Friday, January 7, 2011

Words from the most amazing guy ever....

you're a princess.
no porque sos bella, no porque sos
um.. no se
sos princesa porque Jesus died for you, making you
hija del Rey
that makes you more precious than gold!

Tuesday, January 4, 2011

I definitely quote: "I gave you all"

*listens to song* I gave you all - Mumford & Sons


While I listen to those beautiful arrangements of the banjo in this song, I begin to analyze the lyrics, scrutinize every word, and amazingly the song actually got into me, and even got me inspired to write something about.

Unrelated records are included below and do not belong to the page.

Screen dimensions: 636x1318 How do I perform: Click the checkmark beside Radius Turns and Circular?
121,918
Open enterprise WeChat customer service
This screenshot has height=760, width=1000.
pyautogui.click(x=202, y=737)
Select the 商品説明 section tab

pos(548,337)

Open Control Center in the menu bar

I guess the effect of laying around the bed, drinking my new brand coffee, yay! *giggles* and being in the dark *has very dark passionate purple curtains*, it turned the artsie switch on X3.

I always write about my problems, and issues that constantly annoy my mere existence or things the depresses me, but I never write about myself, me, as a person, as a individual, about the goals, dreams, about anything silly that might happened along the way. It turns out that, like the song says, "I gave you all" to my family, the truth is that, I've never being trully selfish. I sacrificed every memory of my childhood in the quest to try and fix my family, in the search of trying not going insane, in the quest of being "normal" and yet I have no idea what the word normal applies to.

That quest, that search, it ripped everything I had, and like the song says: "And you rip it from my hands, And you swear it's all gone, And you rip out all I have, Just to say that you've won." Actually, that quest, won for a lot of time, even the last day of the year, it totally defeated me. I cried my heart out and force out of myself a mediocre happiness.

I refuse, blindly to content with mediocresy! Why on earth should I?! So, yeah and again I quote the song: "If only I had an enemy bigger than my apathy' I could have won." So, its a new year, let it be another type of story. Another type of book. Another once upon time tale, with a "they live happily ever after"; not that happily ever after really exists, but its a start.

I gave all of me, all my integrity, my joy, my friends, my thoughts, my time, my sleep, even me. So, sorry family, I gave you all, and you ripped everything, all what I had. I mean no harm, but its time to let go, I shall not content with the least, I want more, actually definitely I need more.

Yes, pain formed me, but let it be joy mold me.